The method of energy delivery, for optogenetics, is to deliver light – a strategy that rides the technology development trends in optics that have been driven by fields ranging from telecommunications to displays to medical imaging. In vitro, i.e. in neural cultures and brain slices, and in transparent organisms such as C. elegans and zebrafish, optical stimulation and silencing are easily achieved with conventional microscope optics (e.g., fluorescence lamps, LEDs, and lasers) [21]; micromirror devices, confocal microscopes, and two-photon microscopes have also been used to achieve patterned light stimulation [55,57]. The development of scanning-based and scan-free methods of delivering light to the periphery of cells, to concentrate light power on the cell membrane where these opsins are located, is enabling effective two-photon cellular photostimulation as well [58-60]. In addition, the ability to target opsins to specific subcellular compartments will enhance the focality of stimulation, both for studying how parts of neurons contribute to overall cellular function, and for enhancing the ability to drive circuit elements in biophysically specified ways [61,62].
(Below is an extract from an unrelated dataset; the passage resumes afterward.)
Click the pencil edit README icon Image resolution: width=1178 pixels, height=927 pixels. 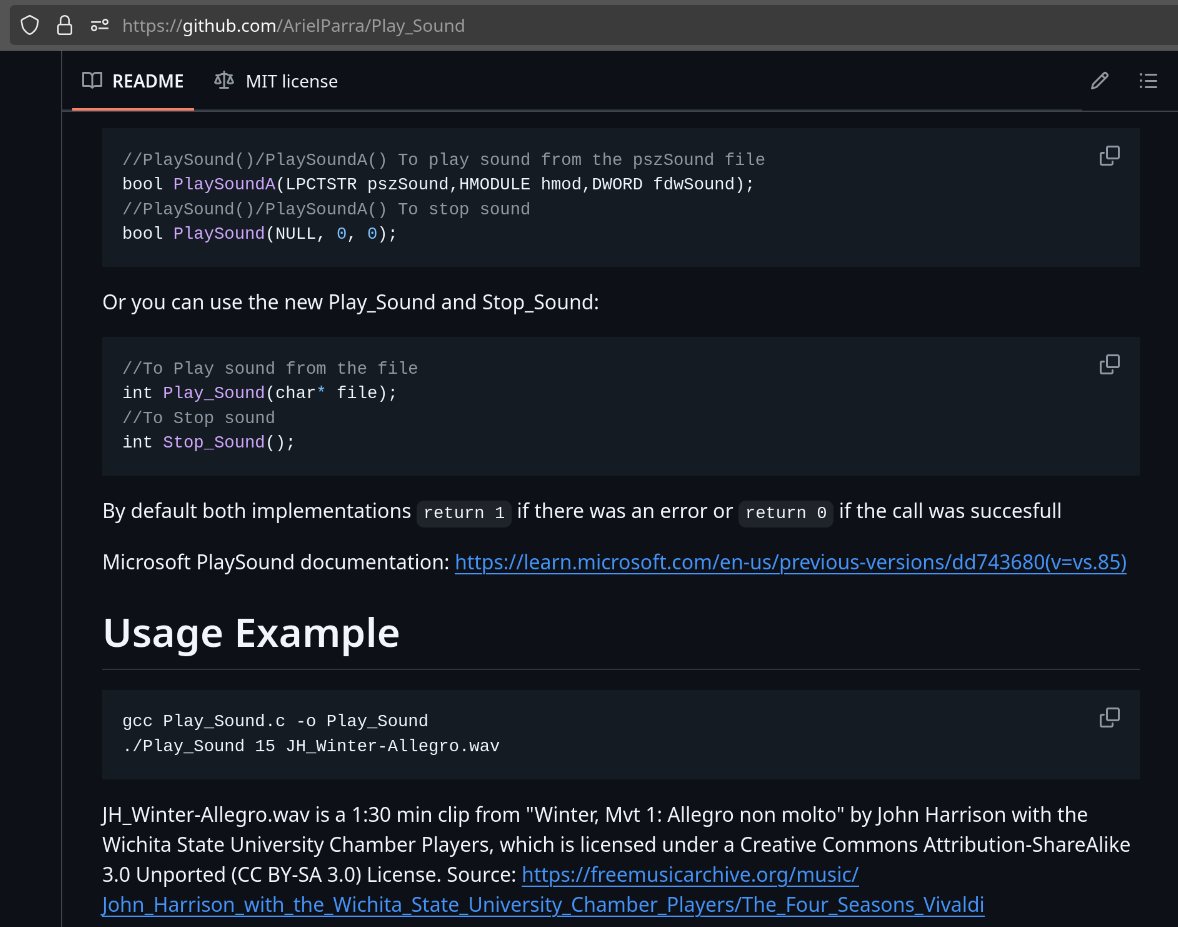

For mammalian in vivo use, a variety of methods have been developed to achieve light delivery. Optical fibers can be inserted into the brain chronically, with a connector on the end sticking out of the brain (Fig. 1Ci), or can be inserted at experiment time down a previously implanted guide cannula [63]. Arrays of inexpensive, small, raw-die LEDs can be made using circuit board fabrication technology, and used to drive sets of surface brain structures, even via compact, low-weight, wireless power and control devices, important for long-term or complex experiments (Fig. 1Cii, left) [64]. Arrays of optical fibers, directly coupled to arrays of LEDs via optics glue, can enable tiling of deep structures such as the hippocampus with light (Fig. 1Cii, right). LED brightness is rapidly improving, driven by lighting and other industries; fibers coupled to raw-die LEDs can already achieve irradiances of 200 mW/mm2 at the fiber tip, for blue light. Microfabricated optical fiber-shaped probes, consisting of arrays of parallel waveguides, enable light delivery to many points along the axis of the probe, enabling more versatile 3-D control of brain circuits while minimizing damage [65] (Fig. 1Ciii).

Although irradiances of 100-200 mW/mm2 are in common use for 100-200 micron fibers, enabling targeting of ~1-3 mm3 of tissue depending on the opsin type (careful calibration of light sources is important), it is always critical to do control experiments to insure that heating or other effects of the illumination (e.g., behavioral alerting via the retina) are not affecting the experiment. For multi-light-source devices, characterization of the light spread of the set of sources is important. Another important control experiment is to make sure that endogenous light sensitivity of neurons is not affecting experiments; recently, several sets of neurons were discovered in C. elegans and Drosophila to possess intrinsic light sensitivity [66-68], highlighting the importance of control experiments to make sure that the illumination is not directly playing a role in altering neurons of relevance to the experimental scenario.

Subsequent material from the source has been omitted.